Parra For Cuva – Velocity

“Try to make your drums more recognizable. First, try to adjust the velocity in your midi drums. Every hit should have a different velocity. What really makes a difference is getting some real Hi-hats and recording them with a microphone. If you do that and play along with your song and layer them with your midi drums it will make a huge difference. In general, try to layer drums as much as possible.”

Peter Gregson – Understand Space

“Music can be defined as the ‘organization of sound in time’. I’d like to add ‘space’ to that – in this context, I’m referring to reverb. Instruments and voices make a different sound when played in different rooms; players respond differently to their instruments in different spaces and different contexts. To me, it’s just as important to consider what room the music is being performed/recorded in as the arrangement itself. I think by really considering the change brought about in these different spaces, we can create something special, and challenge ourselves to listen differently. I rarely use one reverb to splash over my music, it’s always made up of lots of small moments and different types of reverb. I’m a real sucker for analog reverbs, but even more, I’m a huge believer in re-amping synths in specific rooms to achieve specific sounds. A Juno arp re-amped in a church hall, for example, takes on special new properties that an electronic instrument cannot possess – and in that process, it becomes an acoustic instrument, bouncing off the walls of a building before hitting our ears. Much more human!
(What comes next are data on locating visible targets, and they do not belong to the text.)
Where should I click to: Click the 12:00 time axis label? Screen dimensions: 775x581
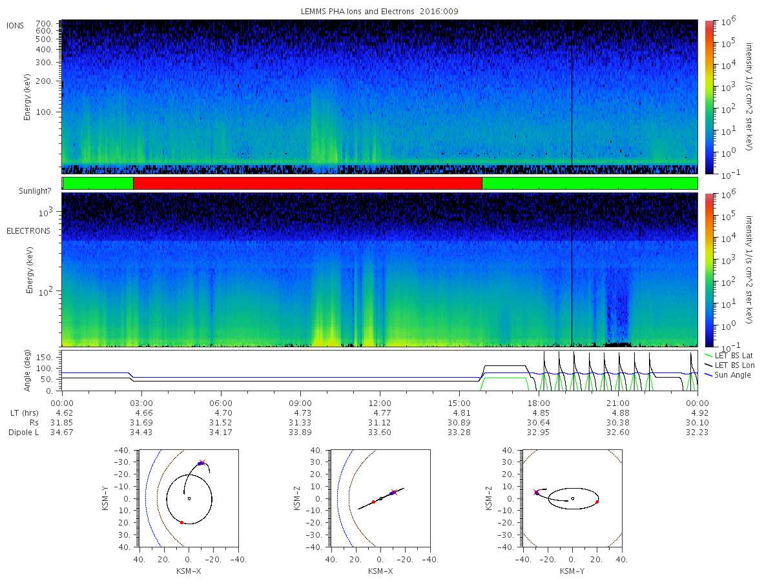(380, 402)
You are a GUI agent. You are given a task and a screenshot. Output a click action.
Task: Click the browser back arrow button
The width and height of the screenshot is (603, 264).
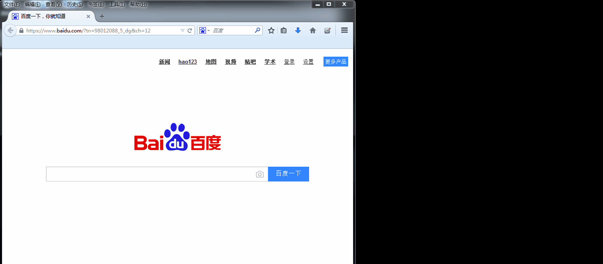coord(10,30)
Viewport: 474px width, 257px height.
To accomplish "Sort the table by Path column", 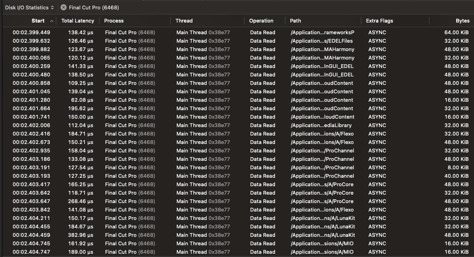I will tap(296, 21).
I’m on a mission to really control the sound of my cello, not in the way that a classical cello sounds, but to consider it more as a vocal – an identifiable sonic fingerprint in the way that Kanye West is identifiably different from Jay-Z, or Billie Eilish distinctly separate from Dua Lipa. Often, the cello is recorded in the way the cello is recorded because that’s how it’s done – and the sound is halfway back in a big concert hall. And that’s fine, most of the time. But what if the ‘concert hall’ has changed, and the space we are hearing music in now is much more intimate…Does it still need to transport you to the concert hall? Or could this be an opportunity to use the sonics of the recording to tell more of the story? That’s the position I’m taking, and spent months A/B-ing large-diaphragm condenser mics, pre-amps, AD/DA converters, etc, to find the right chain for my instrument. I settled on a Telefunken ELAM251, GML 8304 pres, and Burl AD/DA to really create a tactile sound which I feel conveys my sound the best. This then goes into an AMS RMX16 Ambience for the main sound, then fed into two Tegler Raumzeitmaschines: one a dirty, dusty room sound, and the other a lush Hall sound with lots of character. If I’m looking for a more ‘real’ sound, it’s either Bricasti M7 ‘Large & Deep’ or Eventide SP2016 Stereo Hall, both of which just bed in really nicely.”
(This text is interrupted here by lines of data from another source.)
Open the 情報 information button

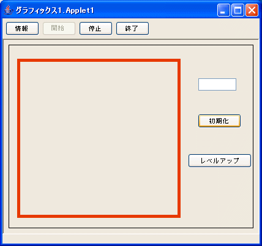pos(22,28)
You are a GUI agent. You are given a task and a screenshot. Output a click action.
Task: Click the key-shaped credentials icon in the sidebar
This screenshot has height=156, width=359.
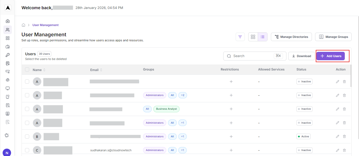point(8,55)
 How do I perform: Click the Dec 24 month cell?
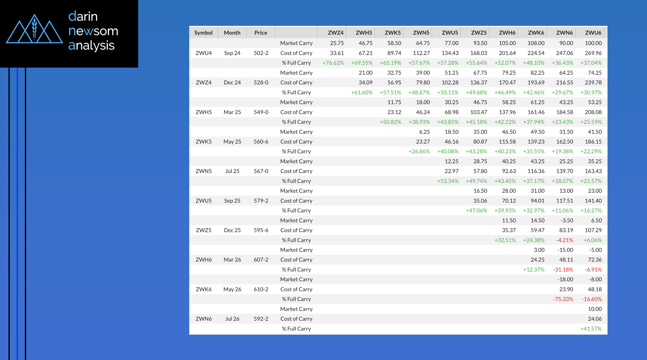[x=232, y=82]
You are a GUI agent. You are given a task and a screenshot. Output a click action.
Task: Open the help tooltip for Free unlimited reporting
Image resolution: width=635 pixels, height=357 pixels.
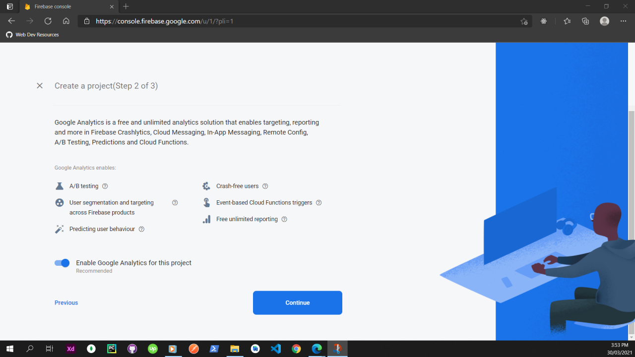(284, 219)
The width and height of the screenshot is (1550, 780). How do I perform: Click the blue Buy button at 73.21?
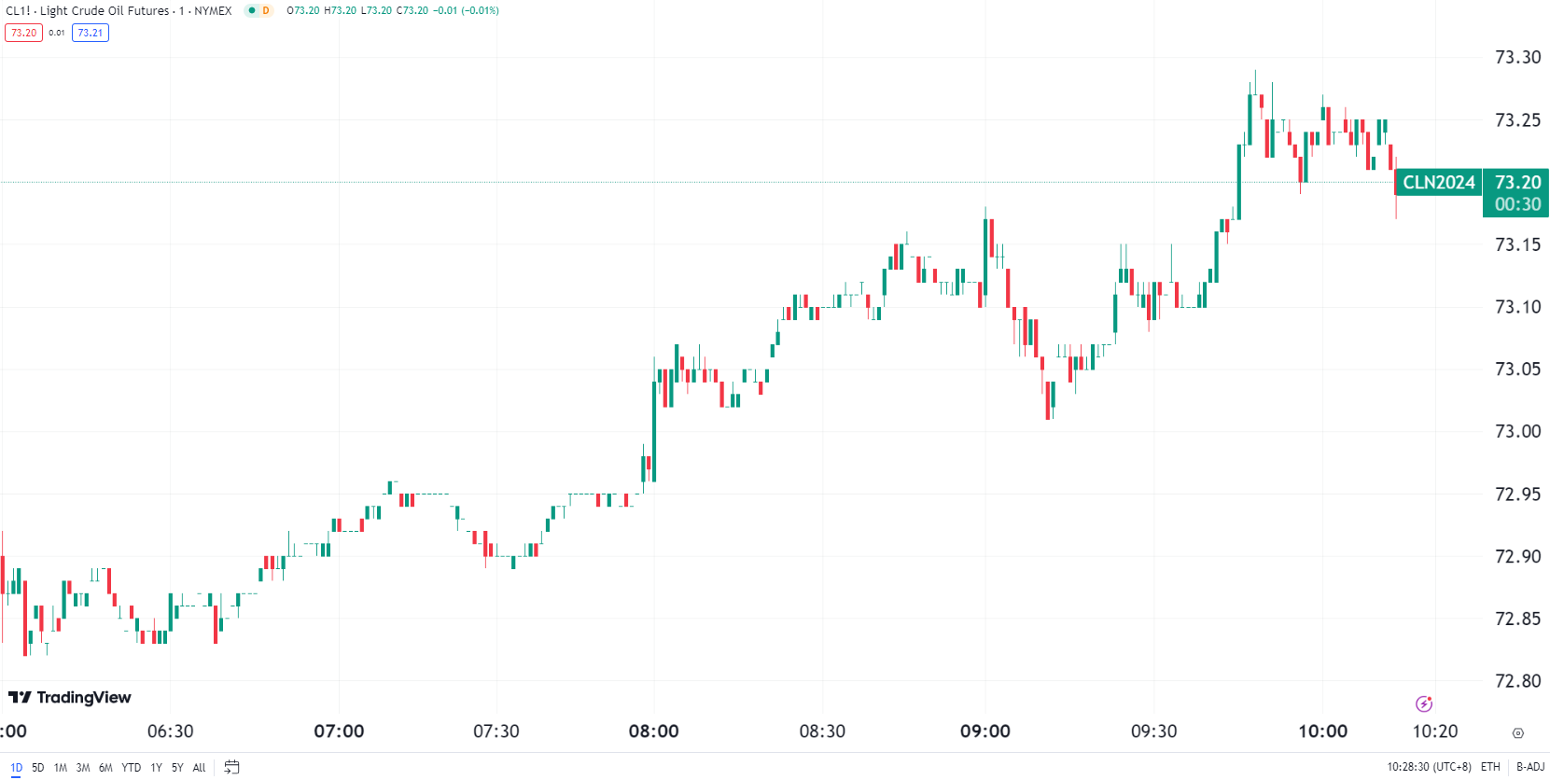click(90, 32)
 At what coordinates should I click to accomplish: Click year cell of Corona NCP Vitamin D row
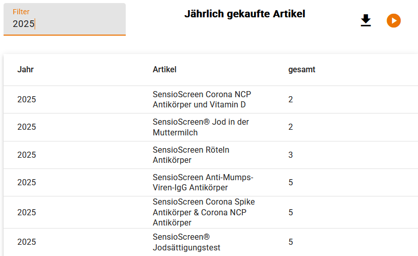[26, 99]
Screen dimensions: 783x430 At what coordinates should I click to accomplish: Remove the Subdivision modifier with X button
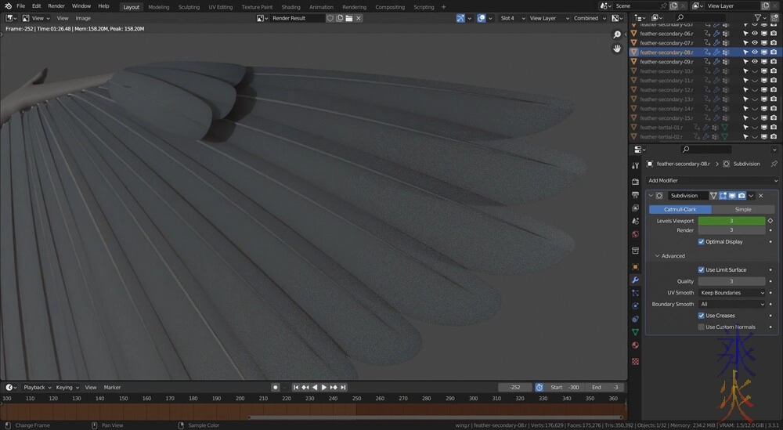(x=761, y=196)
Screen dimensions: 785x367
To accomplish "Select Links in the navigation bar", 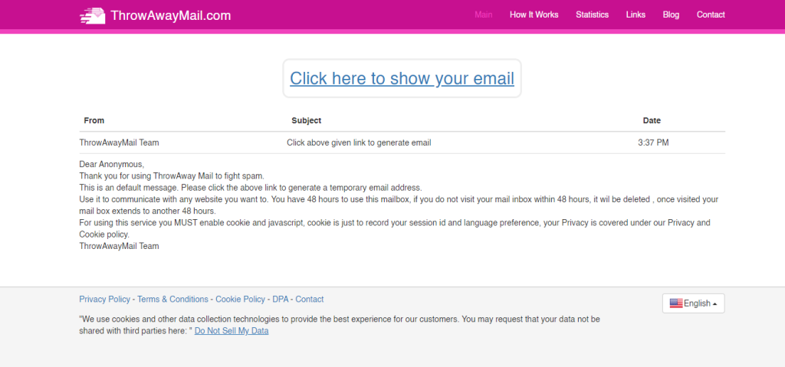I will coord(636,15).
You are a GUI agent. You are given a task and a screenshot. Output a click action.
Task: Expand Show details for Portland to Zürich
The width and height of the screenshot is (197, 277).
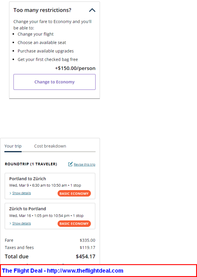[x=21, y=193]
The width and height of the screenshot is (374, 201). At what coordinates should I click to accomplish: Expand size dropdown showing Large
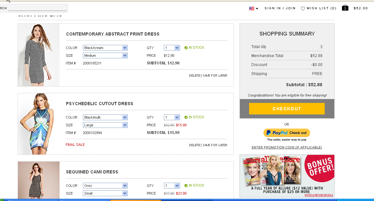pos(105,125)
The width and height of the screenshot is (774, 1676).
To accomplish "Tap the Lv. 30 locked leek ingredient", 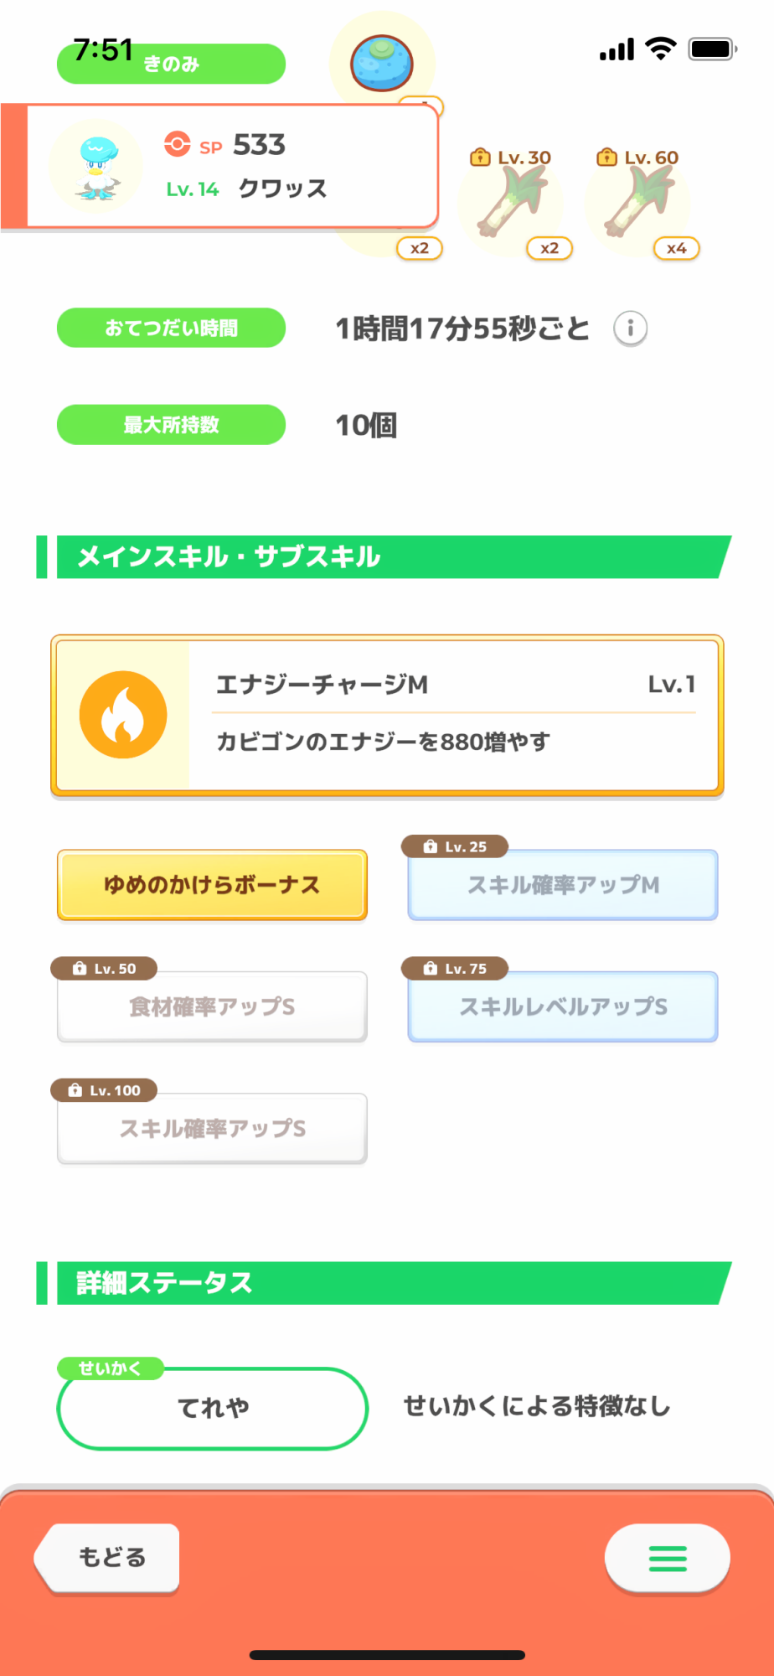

Rodriguez Jr. – Structures

“Try to begin your project with a melodic element, texture, or chord structure (unless you’re making a rhythm-based creation) this will allow you to define a kind of sonic story to tell, and then each element will find its place and you will know when something doesn’t fit. It’s limiting to just begin with a kick drum, open up your field of possibilities before the kick drum comes in.”
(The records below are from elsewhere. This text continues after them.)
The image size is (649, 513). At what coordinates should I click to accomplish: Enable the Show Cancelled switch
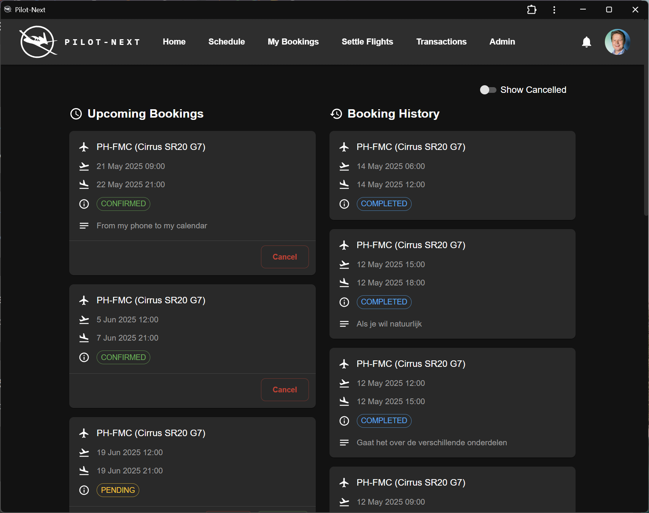(x=488, y=90)
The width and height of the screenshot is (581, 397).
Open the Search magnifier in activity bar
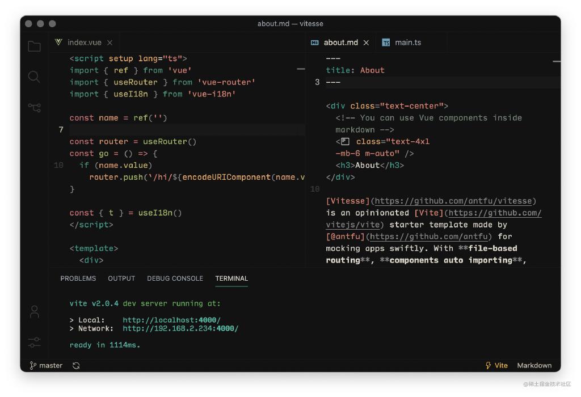[34, 77]
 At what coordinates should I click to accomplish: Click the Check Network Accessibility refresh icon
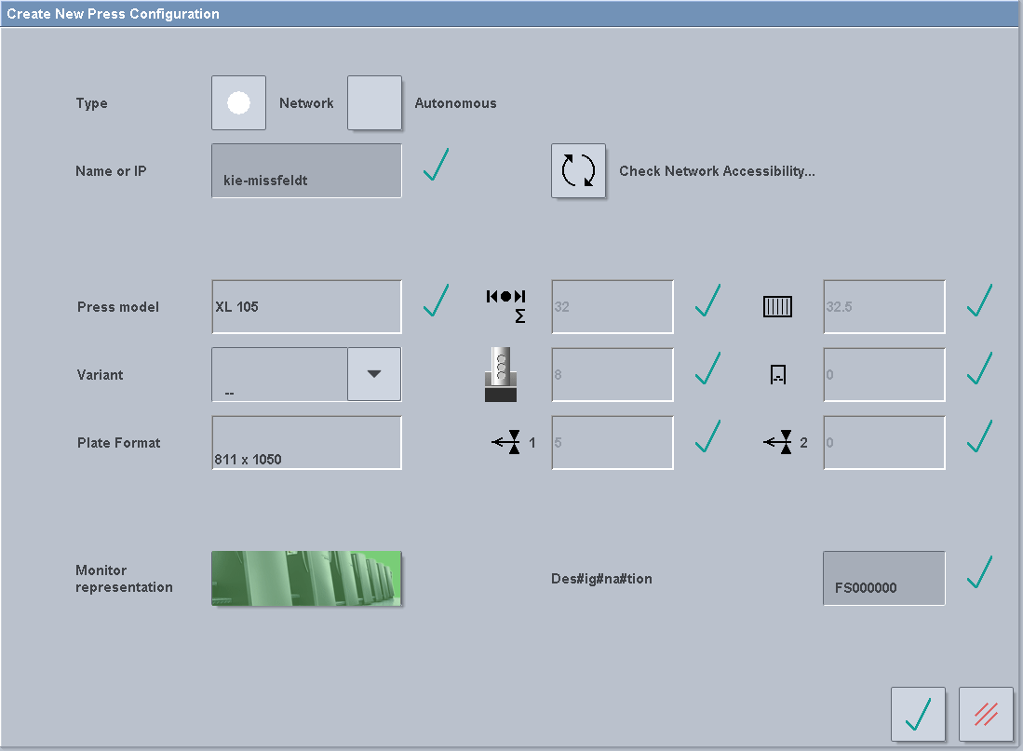[x=578, y=171]
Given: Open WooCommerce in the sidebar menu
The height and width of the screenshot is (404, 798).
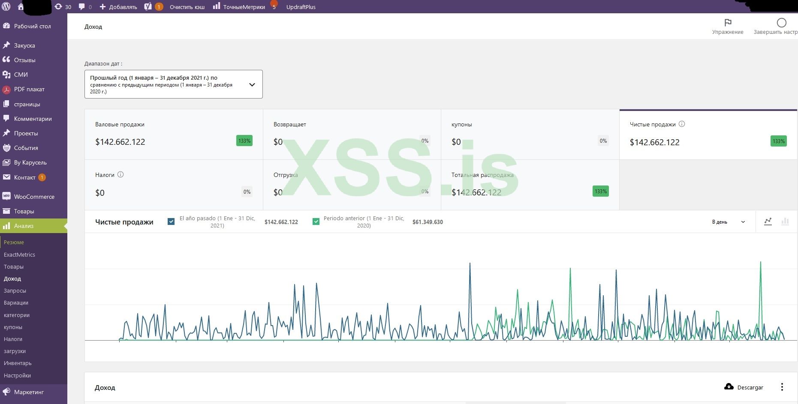Looking at the screenshot, I should pos(34,197).
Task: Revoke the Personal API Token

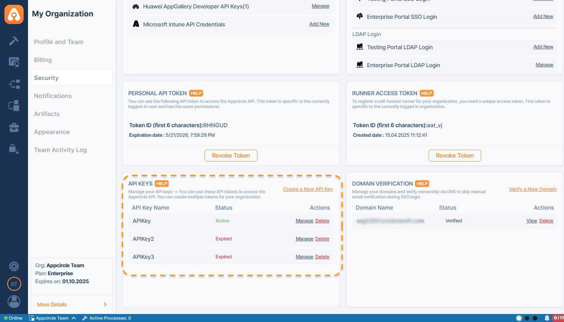Action: pyautogui.click(x=231, y=156)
Simon Goff – Learn How To Compare

“When we listen to other people’s work it is very easy to not understand what we are listening to. Often your listening environment plays a huge role in this and also the volume at which you listen. When comparing your work to others, if the levels of your tracks are not equal it is easy to make judgments that are affected by the differences in volume more than anything else. Learn your listening environment, listen to a lot of music there, and then go and listen to that same music somewhere else you trust. Listen to the difference and try to get to know and understand how your space is affecting the sound. Use metering to make sure that when you are comparing things, you are listening to them at the same volume.”